経団連のアフリカ地域委員会(大橋徹二委員長、加留部淳委員長)は2月16日、東京・大手町の経団連会館で、在京アフリカ外交団(ADC)北部アフリカ地域大使との懇談会を開催した。
経団連からは大橋委員長(写真中央)をはじめ、北部アフリカ地域に関心を持つ企業関係者ら約40人が、アフリカ側からは、モロッコ、チュニジア、エジプト、モーリタニア、リビアの大使らが参加した。
大橋委員長は、2025年6月に公表した提言「アフリカの内発的・持続的発展に向け、今こそ日本の積極姿勢を示すべき」でまとめた、アフリカとの共創でさまざまな社会分野の課題解決を目指す具体的施策「四つのインフラの整備」を説明した。
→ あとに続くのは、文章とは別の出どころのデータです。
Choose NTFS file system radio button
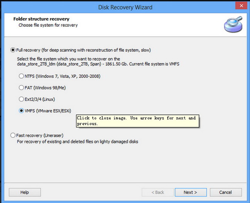The height and width of the screenshot is (203, 250). coord(22,76)
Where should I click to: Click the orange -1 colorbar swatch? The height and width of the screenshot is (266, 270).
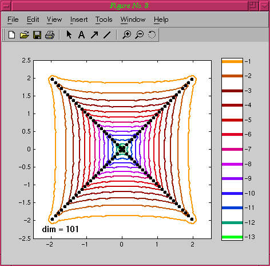(x=232, y=61)
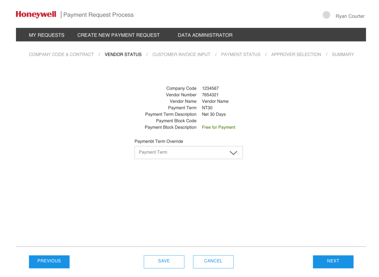Click the Payment Term override field placeholder
Viewport: 379px width, 277px height.
(153, 152)
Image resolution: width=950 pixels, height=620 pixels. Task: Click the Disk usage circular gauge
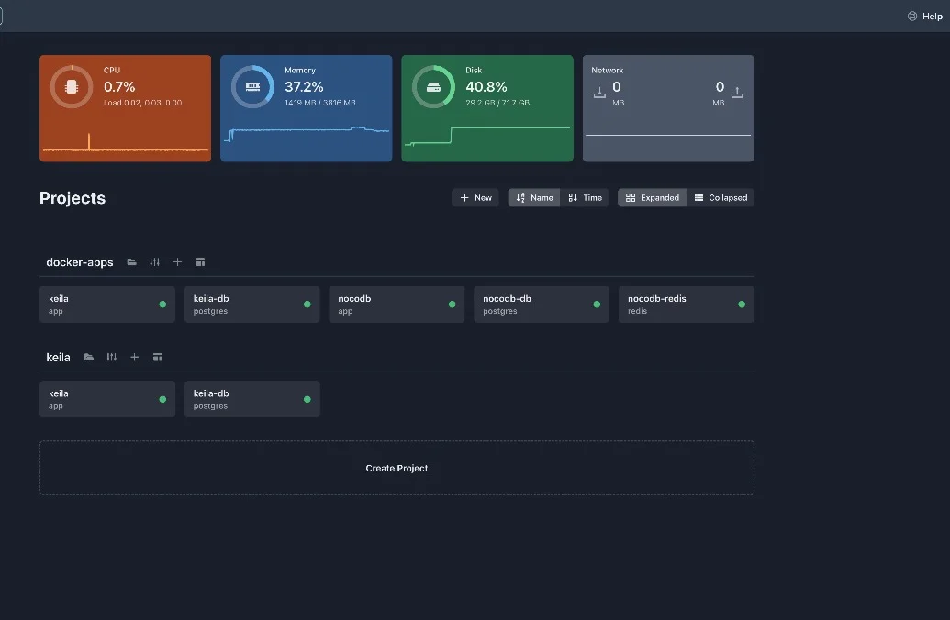coord(431,87)
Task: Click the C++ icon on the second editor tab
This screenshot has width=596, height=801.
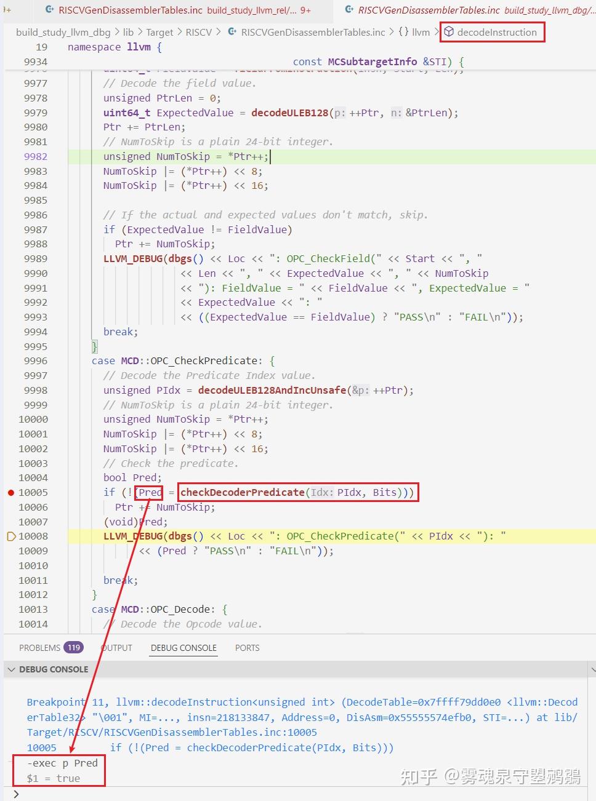Action: pyautogui.click(x=348, y=10)
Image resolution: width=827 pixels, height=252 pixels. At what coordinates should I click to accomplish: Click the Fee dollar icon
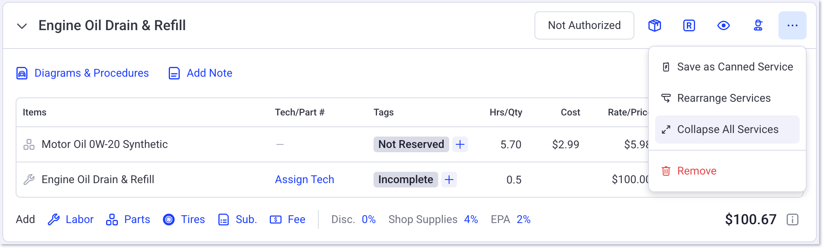276,219
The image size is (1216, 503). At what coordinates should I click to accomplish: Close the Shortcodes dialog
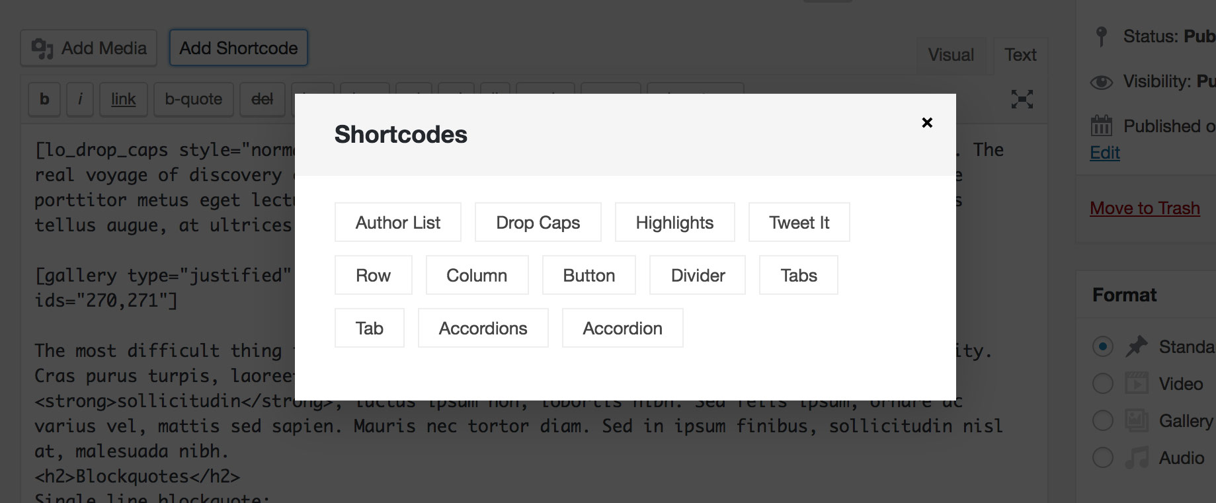tap(926, 122)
特に、欧州に近接する北部アフリカ地域では、経済連携協定(EPA)・自由貿易協定(FTA)の締結や二国間クレジット制度(JCM)の早期実現などのソフト・インフラの整備が重要であり、日本企業の製品、技術、サービスが北部アフリカ各国のさらなる産業高度化や社会課題の解決に寄与できると強調した。
アフリカ側からは、ラシャッド・ブフラル駐日モロッコ大使が代表してあいさつした。ブフラル大使は、北部アフリカは欧州、中東、アフリカ全土を結ぶ戦略的要衝に位置し、貿易・投資ハブとしての重要性が近年ますます高まっていると紹介。
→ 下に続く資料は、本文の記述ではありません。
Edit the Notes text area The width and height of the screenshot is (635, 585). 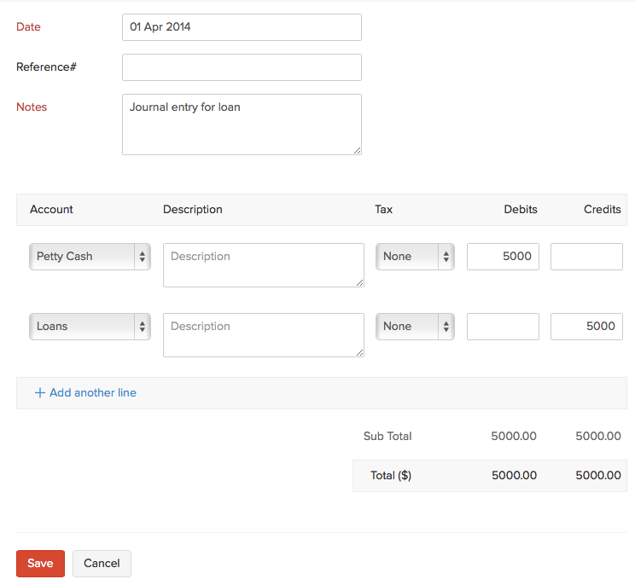(x=242, y=125)
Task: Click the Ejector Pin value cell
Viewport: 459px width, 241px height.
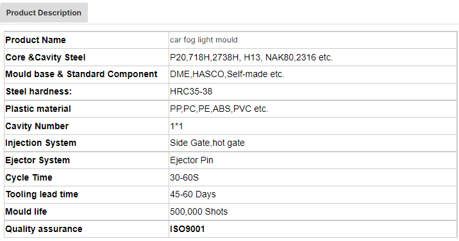Action: (x=313, y=160)
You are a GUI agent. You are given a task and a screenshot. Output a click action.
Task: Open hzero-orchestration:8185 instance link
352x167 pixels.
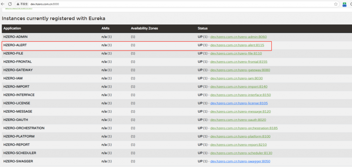pos(244,128)
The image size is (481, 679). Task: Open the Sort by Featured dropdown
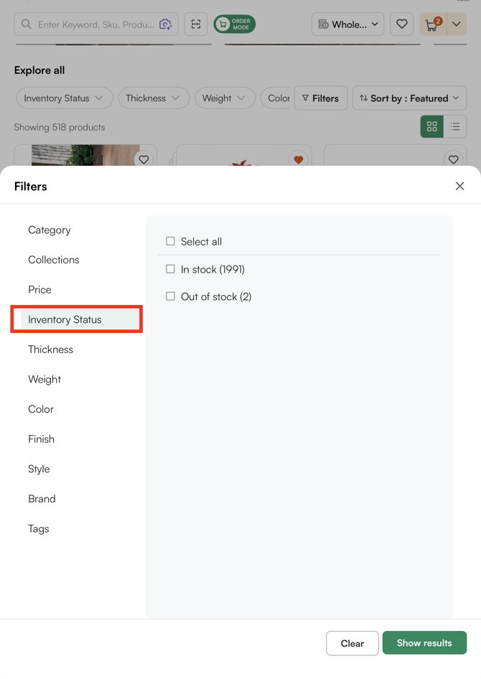click(x=409, y=98)
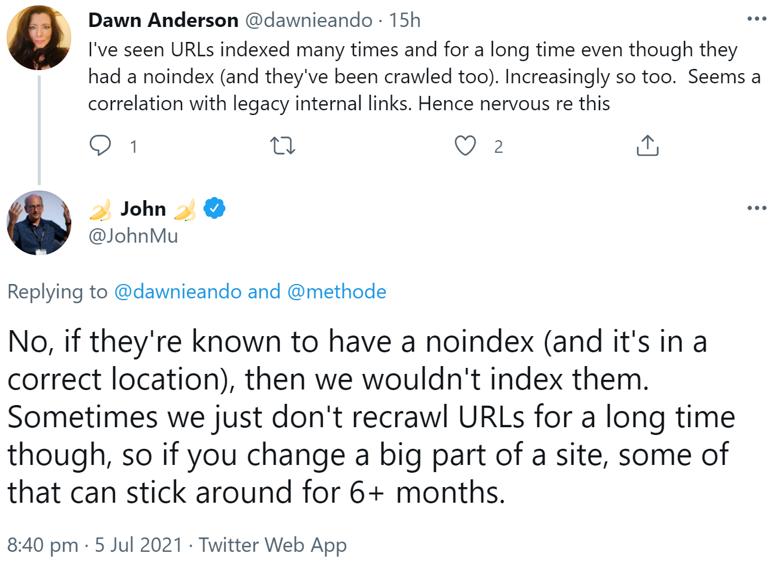
Task: Visit the @dawnieando handle beside Dawn's name
Action: (x=309, y=20)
若年人口が多く、拡大を続ける消費者市場や、今後のインフラ整備の需要増、産業の急速な発展などに鑑みると、日本企業の投資先として理想的だと改めて強調した。
その後、インフラ整備、再生可能エネルギー、人材育成など、各国が重点的に取り組む産業分野について意見交換を行うとともに、ネットワーキングを実施した。